* WHAT TO DO *
Swap "Resume" for "Restart" in the stretch from the line containing "You are a GUI" through the end of the records, and give that stretch back otherwise unchanged, leaving out the pictures.

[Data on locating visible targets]
────────

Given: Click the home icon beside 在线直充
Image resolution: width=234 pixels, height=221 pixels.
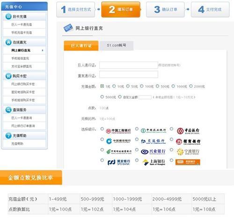Looking at the screenshot, I should click(x=8, y=42).
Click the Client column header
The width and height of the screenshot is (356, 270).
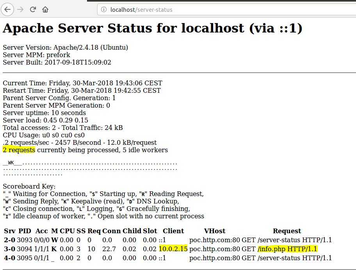173,231
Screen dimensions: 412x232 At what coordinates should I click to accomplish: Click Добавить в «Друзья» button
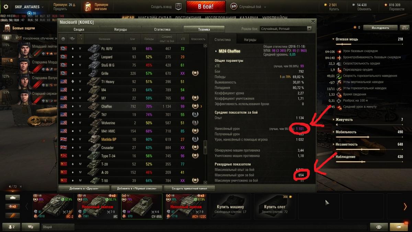tap(84, 188)
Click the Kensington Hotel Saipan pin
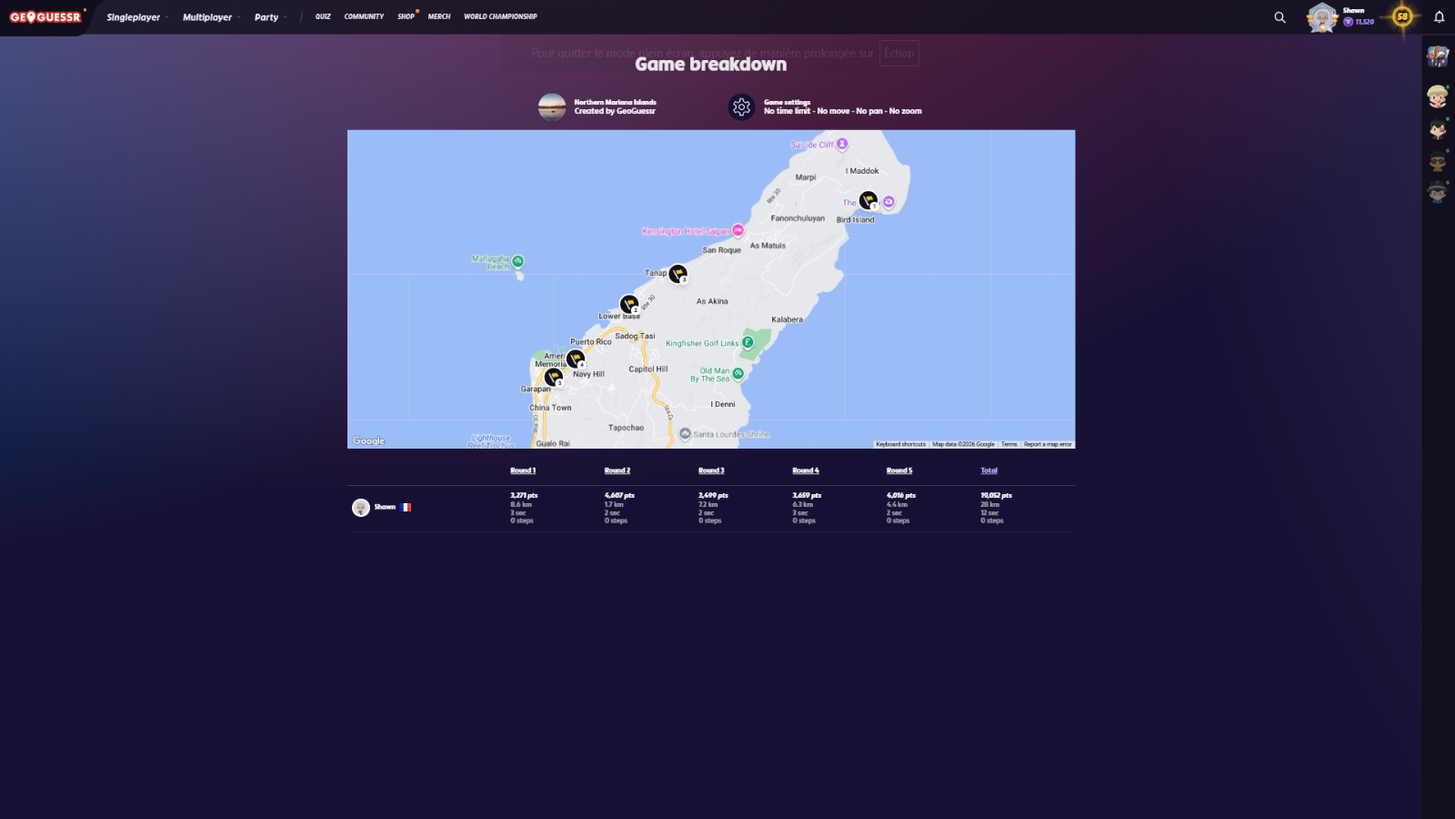 [x=738, y=231]
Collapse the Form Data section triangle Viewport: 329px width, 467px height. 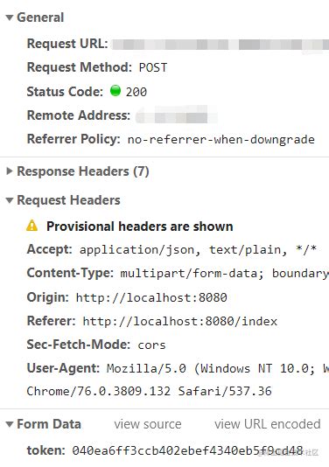pyautogui.click(x=10, y=424)
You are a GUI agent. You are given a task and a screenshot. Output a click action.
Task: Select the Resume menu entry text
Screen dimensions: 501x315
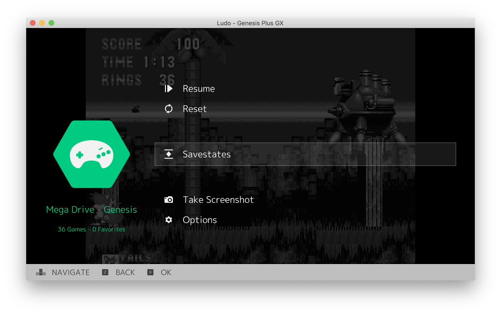199,89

────────

* WRITTEN SOLUTION *
You are a GUI agent. You are given a task and a screenshot. Output a click action.
Task: Select the Restart menu entry text
Screen dimensions: 501x315
199,89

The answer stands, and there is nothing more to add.